WHAT THE TASK REQUIRES: Count how many lines of the material below have the word "will" and give only the number.

• • •

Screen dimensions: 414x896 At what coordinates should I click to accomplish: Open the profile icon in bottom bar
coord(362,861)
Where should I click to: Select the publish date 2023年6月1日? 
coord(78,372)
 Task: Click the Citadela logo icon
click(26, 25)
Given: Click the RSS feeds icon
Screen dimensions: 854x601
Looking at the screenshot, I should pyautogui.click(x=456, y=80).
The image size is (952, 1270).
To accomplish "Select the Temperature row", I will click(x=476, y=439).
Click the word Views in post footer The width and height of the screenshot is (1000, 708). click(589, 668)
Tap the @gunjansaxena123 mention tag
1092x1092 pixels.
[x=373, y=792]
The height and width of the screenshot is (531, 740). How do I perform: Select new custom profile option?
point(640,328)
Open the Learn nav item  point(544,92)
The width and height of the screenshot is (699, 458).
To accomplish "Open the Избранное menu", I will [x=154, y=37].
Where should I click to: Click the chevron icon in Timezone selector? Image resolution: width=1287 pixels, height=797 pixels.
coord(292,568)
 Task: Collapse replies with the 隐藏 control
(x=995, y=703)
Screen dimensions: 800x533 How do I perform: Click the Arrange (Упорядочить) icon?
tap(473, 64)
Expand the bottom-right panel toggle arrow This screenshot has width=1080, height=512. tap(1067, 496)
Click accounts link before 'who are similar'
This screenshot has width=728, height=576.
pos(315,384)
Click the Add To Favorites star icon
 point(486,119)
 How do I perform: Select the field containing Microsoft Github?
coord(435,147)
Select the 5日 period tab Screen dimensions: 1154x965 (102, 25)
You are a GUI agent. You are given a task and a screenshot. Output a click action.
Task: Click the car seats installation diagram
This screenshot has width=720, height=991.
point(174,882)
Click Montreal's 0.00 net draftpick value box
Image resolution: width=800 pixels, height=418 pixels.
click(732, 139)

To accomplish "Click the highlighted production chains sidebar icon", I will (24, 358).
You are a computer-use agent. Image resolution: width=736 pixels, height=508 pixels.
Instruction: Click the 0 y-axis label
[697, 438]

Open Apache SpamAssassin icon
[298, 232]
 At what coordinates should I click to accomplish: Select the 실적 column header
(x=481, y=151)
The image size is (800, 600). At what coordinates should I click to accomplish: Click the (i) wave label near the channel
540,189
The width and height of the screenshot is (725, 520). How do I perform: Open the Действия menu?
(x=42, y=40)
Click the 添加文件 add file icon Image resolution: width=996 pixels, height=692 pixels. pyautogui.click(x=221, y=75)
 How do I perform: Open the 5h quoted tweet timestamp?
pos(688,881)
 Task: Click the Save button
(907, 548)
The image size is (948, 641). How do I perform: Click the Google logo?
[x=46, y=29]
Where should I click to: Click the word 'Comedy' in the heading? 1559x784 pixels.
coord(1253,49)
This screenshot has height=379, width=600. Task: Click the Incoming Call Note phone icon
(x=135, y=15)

• • •

EXERCISE ANSWER: 3